Work task: Write out every entry below exactly as it appears. Pictures do not belong in the copy.

# # # # #

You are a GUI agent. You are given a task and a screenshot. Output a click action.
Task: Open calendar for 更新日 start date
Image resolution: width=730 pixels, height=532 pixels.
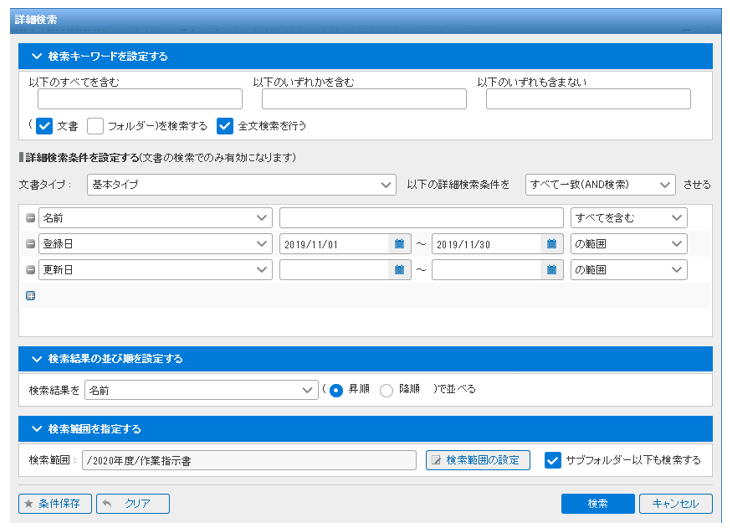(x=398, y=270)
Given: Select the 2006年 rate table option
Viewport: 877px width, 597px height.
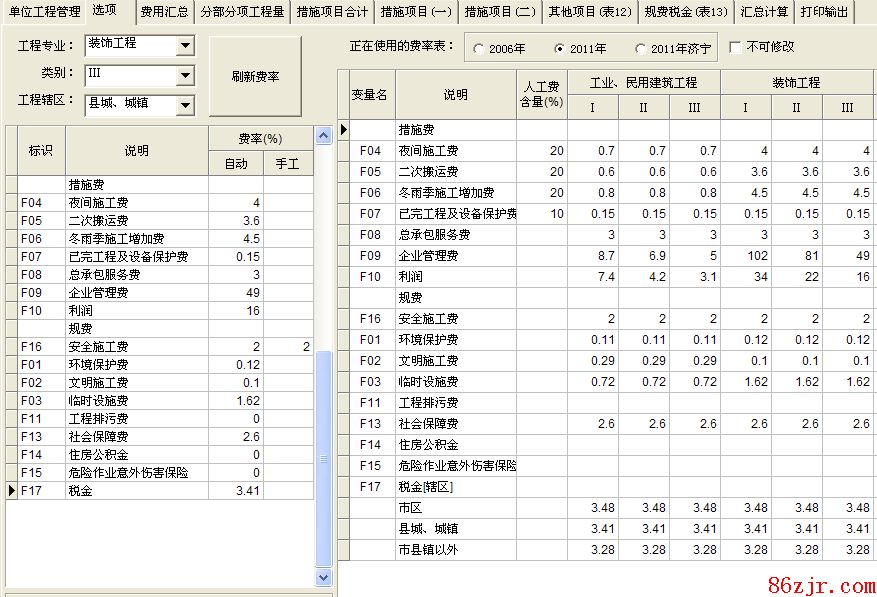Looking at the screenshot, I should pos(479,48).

# # # # #

Reply:
You are a GUI agent. You are given a task and a screenshot. Output a click action.
Task: Open calendar for 更新日 start date
Image resolution: width=730 pixels, height=532 pixels.
(x=398, y=270)
Given: Select the 2006年 rate table option
Viewport: 877px width, 597px height.
Looking at the screenshot, I should pos(479,48).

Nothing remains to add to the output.